Extracted records
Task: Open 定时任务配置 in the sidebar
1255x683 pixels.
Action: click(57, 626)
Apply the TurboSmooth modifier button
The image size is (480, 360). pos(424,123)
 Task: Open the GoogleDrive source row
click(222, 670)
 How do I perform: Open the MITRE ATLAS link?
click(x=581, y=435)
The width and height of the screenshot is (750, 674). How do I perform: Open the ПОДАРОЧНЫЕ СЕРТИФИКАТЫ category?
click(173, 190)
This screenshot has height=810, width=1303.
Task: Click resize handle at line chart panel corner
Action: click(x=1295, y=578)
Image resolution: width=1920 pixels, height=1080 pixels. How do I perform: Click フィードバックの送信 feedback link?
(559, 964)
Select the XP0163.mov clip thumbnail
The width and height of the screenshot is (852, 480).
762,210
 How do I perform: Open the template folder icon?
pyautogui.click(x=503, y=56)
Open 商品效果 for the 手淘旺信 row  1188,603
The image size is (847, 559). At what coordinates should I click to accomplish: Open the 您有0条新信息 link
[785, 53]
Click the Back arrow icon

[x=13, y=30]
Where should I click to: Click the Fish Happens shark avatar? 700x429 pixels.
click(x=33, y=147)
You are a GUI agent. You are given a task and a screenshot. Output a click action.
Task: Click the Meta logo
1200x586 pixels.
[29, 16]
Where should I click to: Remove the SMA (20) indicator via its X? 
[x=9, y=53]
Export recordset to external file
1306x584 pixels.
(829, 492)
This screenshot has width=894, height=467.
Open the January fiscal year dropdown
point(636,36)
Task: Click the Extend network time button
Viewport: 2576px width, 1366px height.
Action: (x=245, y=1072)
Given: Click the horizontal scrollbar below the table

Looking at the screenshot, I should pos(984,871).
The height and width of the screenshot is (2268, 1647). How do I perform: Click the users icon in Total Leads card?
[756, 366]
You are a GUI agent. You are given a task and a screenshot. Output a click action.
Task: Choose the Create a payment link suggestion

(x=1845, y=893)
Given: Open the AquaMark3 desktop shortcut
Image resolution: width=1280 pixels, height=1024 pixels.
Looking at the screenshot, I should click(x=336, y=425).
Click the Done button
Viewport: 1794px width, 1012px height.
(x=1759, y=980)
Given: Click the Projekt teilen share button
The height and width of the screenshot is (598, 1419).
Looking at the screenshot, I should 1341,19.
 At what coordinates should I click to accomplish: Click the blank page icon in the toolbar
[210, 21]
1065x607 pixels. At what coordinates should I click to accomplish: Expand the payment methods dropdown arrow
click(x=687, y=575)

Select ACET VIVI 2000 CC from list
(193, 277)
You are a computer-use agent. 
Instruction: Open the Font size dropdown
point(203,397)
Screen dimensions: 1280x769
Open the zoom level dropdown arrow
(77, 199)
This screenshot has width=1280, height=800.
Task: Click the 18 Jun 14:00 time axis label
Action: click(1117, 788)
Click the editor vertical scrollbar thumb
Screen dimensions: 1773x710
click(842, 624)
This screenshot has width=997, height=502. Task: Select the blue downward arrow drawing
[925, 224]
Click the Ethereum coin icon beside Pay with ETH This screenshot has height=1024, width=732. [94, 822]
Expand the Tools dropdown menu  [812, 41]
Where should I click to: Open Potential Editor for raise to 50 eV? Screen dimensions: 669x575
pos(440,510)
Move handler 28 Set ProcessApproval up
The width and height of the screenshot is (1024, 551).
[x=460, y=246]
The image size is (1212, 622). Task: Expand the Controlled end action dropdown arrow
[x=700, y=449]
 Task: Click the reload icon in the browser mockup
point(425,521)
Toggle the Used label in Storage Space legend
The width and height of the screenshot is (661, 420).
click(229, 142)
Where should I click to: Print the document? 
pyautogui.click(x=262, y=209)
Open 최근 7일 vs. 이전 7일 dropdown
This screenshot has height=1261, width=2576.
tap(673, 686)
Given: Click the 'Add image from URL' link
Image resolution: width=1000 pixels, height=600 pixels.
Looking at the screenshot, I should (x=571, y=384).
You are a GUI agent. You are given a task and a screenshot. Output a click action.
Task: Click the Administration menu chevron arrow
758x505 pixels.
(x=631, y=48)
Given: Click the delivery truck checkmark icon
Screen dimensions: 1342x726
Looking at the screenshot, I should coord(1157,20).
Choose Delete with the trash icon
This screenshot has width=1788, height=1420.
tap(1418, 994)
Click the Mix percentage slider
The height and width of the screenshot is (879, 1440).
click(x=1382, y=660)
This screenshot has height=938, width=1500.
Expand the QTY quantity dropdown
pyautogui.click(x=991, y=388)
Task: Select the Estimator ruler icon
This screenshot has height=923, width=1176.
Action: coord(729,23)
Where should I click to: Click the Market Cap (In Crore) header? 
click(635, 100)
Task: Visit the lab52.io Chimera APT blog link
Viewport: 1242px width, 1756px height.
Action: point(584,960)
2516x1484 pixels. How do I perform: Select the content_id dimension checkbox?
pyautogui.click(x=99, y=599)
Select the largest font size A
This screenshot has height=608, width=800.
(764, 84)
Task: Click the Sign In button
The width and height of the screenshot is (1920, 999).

• _Goal_: Could you give the records above as a numbered list, one entry per line and no blank lines?

• _Answer_:
1. Task: Open 定时任务配置 in the sidebar
2. 1255x683 pixels.
3. Action: click(57, 626)
4. Apply the TurboSmooth modifier button
5. The image size is (480, 360). pos(424,123)
6.  Task: Open the GoogleDrive source row
7. click(222, 670)
8.  How do I perform: Open the MITRE ATLAS link?
9. click(x=581, y=435)
10. The width and height of the screenshot is (750, 674). How do I perform: Open the ПОДАРОЧНЫЕ СЕРТИФИКАТЫ category?
11. click(173, 190)
12. This screenshot has height=810, width=1303.
13. Task: Click resize handle at line chart panel corner
14. Action: click(x=1295, y=578)
15. Image resolution: width=1920 pixels, height=1080 pixels. How do I perform: Click フィードバックの送信 feedback link?
16. (559, 964)
17. Select the XP0163.mov clip thumbnail
18. The width and height of the screenshot is (852, 480).
19. 762,210
20.  How do I perform: Open the template folder icon?
21. pyautogui.click(x=503, y=56)
22. Open 商品效果 for the 手淘旺信 row  1188,603
23. The image size is (847, 559). At what coordinates should I click to accomplish: Open the 您有0条新信息 link
24. [785, 53]
25. Click the Back arrow icon
26. [x=13, y=30]
27. Where should I click to: Click the Fish Happens shark avatar? 700x429 pixels.
28. click(x=33, y=147)
29. You are a GUI agent. You are given a task and a screenshot. Output a click action.
30. Task: Click the Meta logo
31. 1200x586 pixels.
32. [29, 16]
33. Where should I click to: Remove the SMA (20) indicator via its X? 
34. [x=9, y=53]
35. Export recordset to external file
36. 1306x584 pixels.
37. (829, 492)
38. This screenshot has width=894, height=467.
39. Open the January fiscal year dropdown
40. point(636,36)
41. Task: Click the Extend network time button
42. Viewport: 2576px width, 1366px height.
43. Action: (x=245, y=1072)
44. Given: Click the horizontal scrollbar below the table
45. Looking at the screenshot, I should pos(984,871).
46. The height and width of the screenshot is (2268, 1647). How do I perform: Click the users icon in Total Leads card?
47. [756, 366]
48. You are a GUI agent. You are given a task and a screenshot. Output a click action.
49. Task: Choose the Create a payment link suggestion
50. (x=1845, y=893)
51. Given: Open the AquaMark3 desktop shortcut
52. Image resolution: width=1280 pixels, height=1024 pixels.
53. Looking at the screenshot, I should click(x=336, y=425).
54. Click the Done button
55. Viewport: 1794px width, 1012px height.
56. (x=1759, y=980)
57. Given: Click the Projekt teilen share button
58. The height and width of the screenshot is (598, 1419).
59. Looking at the screenshot, I should 1341,19.
60.  At what coordinates should I click to accomplish: Click the blank page icon in the toolbar
61. [210, 21]
62. 1065x607 pixels. At what coordinates should I click to accomplish: Expand the payment methods dropdown arrow
63. click(x=687, y=575)
64. Select ACET VIVI 2000 CC from list
65. (193, 277)
66. You are a computer-use agent. 
67. Instruction: Open the Font size dropdown
68. point(203,397)
69. Screen dimensions: 1280x769
70. Open the zoom level dropdown arrow
71. (77, 199)
72. This screenshot has width=1280, height=800.
73. Task: Click the 18 Jun 14:00 time axis label
74. Action: click(1117, 788)
75. Click the editor vertical scrollbar thumb
76. Screen dimensions: 1773x710
77. click(842, 624)
78. This screenshot has width=997, height=502. Task: Select the blue downward arrow drawing
79. [925, 224]
80. Click the Ethereum coin icon beside Pay with ETH This screenshot has height=1024, width=732. [94, 822]
81. Expand the Tools dropdown menu  [812, 41]
82. Where should I click to: Open Potential Editor for raise to 50 eV? Screen dimensions: 669x575
83. pos(440,510)
84. Move handler 28 Set ProcessApproval up
85. The width and height of the screenshot is (1024, 551).
86. [x=460, y=246]
87. The image size is (1212, 622). Task: Expand the Controlled end action dropdown arrow
88. [x=700, y=449]
89.  Task: Click the reload icon in the browser mockup
90. point(425,521)
91. Toggle the Used label in Storage Space legend
92. The width and height of the screenshot is (661, 420).
93. click(229, 142)
94. Where should I click to: Print the document? 
95. pyautogui.click(x=262, y=209)
96. Open 최근 7일 vs. 이전 7일 dropdown
97. This screenshot has height=1261, width=2576.
98. tap(673, 686)
99. Given: Click the 'Add image from URL' link
100. Image resolution: width=1000 pixels, height=600 pixels.
101. Looking at the screenshot, I should (x=571, y=384).
102. You are a GUI agent. You are given a task and a screenshot. Output a click action.
103. Task: Click the Administration menu chevron arrow
104. 758x505 pixels.
105. (x=631, y=48)
106. Given: Click the delivery truck checkmark icon
107. Screen dimensions: 1342x726
108. Looking at the screenshot, I should coord(1157,20).
109. Choose Delete with the trash icon
110. This screenshot has width=1788, height=1420.
111. tap(1418, 994)
112. Click the Mix percentage slider
113. The height and width of the screenshot is (879, 1440).
114. click(x=1382, y=660)
115. This screenshot has height=938, width=1500.
116. Expand the QTY quantity dropdown
117. pyautogui.click(x=991, y=388)
118. Task: Select the Estimator ruler icon
119. This screenshot has height=923, width=1176.
120. Action: coord(729,23)
121. Where should I click to: Click the Market Cap (In Crore) header? 
122. click(635, 100)
123. Task: Visit the lab52.io Chimera APT blog link
124. Viewport: 1242px width, 1756px height.
125. Action: point(584,960)
126. 2516x1484 pixels. How do I perform: Select the content_id dimension checkbox?
127. pyautogui.click(x=99, y=599)
128. Select the largest font size A
129. This screenshot has height=608, width=800.
130. (764, 84)
131. Task: Click the Sign In button
132. The width and height of the screenshot is (1920, 999).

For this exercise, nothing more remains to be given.